Epigraph[edit | edit source]

Rattle his bones...
Appear in the poem "The Pauper's Drive" by Thomas Noel (1799-1861). Google Books Wikipedia on Noel These lines have been referenced by everyone from James Joyce to Morrissey. See here

Page 15[edit | edit source]

Caius Pompeius
Seems to be a generic Roman name, rather than any specific historic figure.

Page 22[edit | edit source]

Raised by ghosts
Gaiman has stated that the title and general plot are an homage to Kipling's Jungle Book: "It's kind of like The Jungle Book, only instead of a jungle it's a graveyard. It's about this 2-year-old whose family is killed, and who is adopted and brought up by dead people..." Source

Page 25[edit | edit source]

Nobody Owens
Obviously sounds like "Nobody owns". Recalls the scene in the Odyssey where Odysseus tells the Cyclops that his name is Nobody. Wikipedia

Page 26[edit | edit source]

Sleep my little babby-oh
Google searches turn up nothing-- this seems to be of Gaiman's invention.
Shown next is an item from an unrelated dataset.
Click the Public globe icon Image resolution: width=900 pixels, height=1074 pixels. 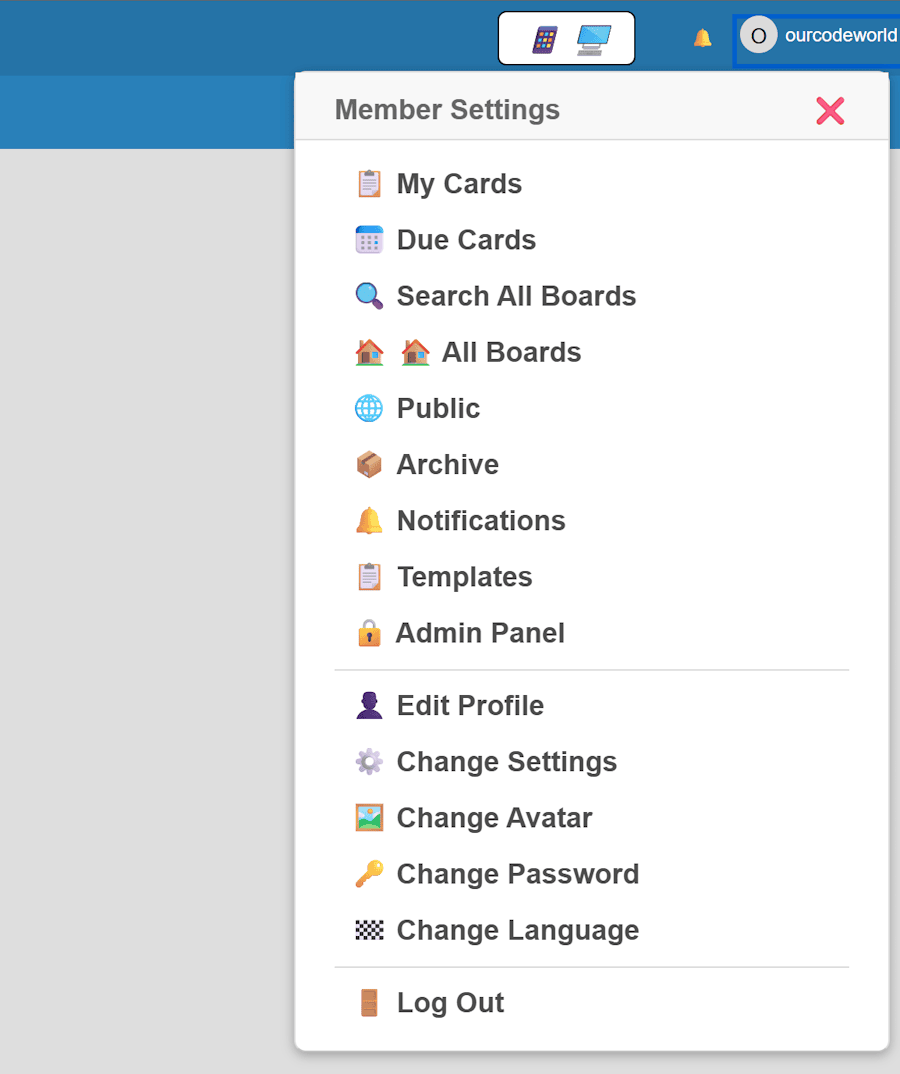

Page 30[edit | edit source]

Lady on the Grey
Seems again to be a Gaiman invention. Possibly a nod to the fantasy short story "Lady on the Grey" by John Collier (1901-1980). Full text Wikipedia

Page 44[edit | edit source]

He died in 1583
The queen alluded to would probably have been one of Henry VIII's six wives.

Page 47[edit | edit source]

Caledonia
the Latin name given by the Roman Empire to a northern area of the island of Great Britain.

Page 80[edit | edit source]

33rd President
was Harry Truman.

Page 96[edit | edit source]

Hounds of God
An interesting example of Gaiman repurposing a (more or less) forgotten English phrase. "Hounds of God" or "Hounds of the Lord" was a name historically given to the Dominican friars. Wikipedia

Gaiman on where he got the idea of using werewolves as Hounds of God: "I'm pretty sure it came from a sentence in Carlo Ginzberg's The Night Battles (Witchcraft & Agrarian Cults in the Sixteenth & Seventeenth Centuries). (Amazon link.) A book I learned about from John Crowley (I wrote about his suggested reading list for fantasy writers here -- and that book was on it)." Neil Gaiman's Journal 4/26/2009

Page 128[edit | edit source]

snakestone
Seems to be a Gaiman invention.

Page 129[edit | edit source]

here comes a candle...
These lines are from the English nursery rhyme, Oranges and Lemons. A fictional writer in Gaiman's Sandman series wrote a book called "Here Comes a Candle."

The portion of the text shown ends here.